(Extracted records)
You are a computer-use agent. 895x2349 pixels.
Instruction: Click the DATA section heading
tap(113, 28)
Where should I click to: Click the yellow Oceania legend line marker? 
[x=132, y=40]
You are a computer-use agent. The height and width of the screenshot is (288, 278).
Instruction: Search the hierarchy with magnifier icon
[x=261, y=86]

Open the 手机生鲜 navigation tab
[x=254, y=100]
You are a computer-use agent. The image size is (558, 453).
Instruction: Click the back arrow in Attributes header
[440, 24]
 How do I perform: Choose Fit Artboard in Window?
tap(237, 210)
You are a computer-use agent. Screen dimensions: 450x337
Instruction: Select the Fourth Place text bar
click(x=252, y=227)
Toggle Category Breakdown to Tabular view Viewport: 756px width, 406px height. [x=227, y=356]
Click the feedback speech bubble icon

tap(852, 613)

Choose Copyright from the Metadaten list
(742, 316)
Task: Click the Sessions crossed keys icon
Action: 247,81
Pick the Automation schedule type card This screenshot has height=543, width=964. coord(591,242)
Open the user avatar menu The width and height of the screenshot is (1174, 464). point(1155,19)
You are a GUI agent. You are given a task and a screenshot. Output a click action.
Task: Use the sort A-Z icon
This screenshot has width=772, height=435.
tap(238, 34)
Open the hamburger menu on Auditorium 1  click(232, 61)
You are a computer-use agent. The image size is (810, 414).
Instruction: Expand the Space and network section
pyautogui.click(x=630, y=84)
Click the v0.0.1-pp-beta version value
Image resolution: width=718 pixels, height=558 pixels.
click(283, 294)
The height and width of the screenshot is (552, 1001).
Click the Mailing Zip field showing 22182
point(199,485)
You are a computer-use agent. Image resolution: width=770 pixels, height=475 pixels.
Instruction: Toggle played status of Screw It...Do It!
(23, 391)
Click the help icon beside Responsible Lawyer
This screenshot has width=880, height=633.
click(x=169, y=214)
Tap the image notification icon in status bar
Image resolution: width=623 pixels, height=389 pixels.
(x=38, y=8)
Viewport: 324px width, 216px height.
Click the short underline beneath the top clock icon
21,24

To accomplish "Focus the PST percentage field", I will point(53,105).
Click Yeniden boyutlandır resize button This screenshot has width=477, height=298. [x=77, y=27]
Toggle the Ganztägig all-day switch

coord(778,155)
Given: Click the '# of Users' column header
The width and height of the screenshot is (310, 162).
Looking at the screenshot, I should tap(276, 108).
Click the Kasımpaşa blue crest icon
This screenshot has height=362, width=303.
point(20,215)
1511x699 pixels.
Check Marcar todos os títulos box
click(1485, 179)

- Exercise directions -
Please return every line in the data that includes the string "Viewport".

- Written answer -
Toggle Category Breakdown to Tabular view Viewport: 756px width, 406px height. [x=227, y=356]
Viewport: 324px width, 216px height.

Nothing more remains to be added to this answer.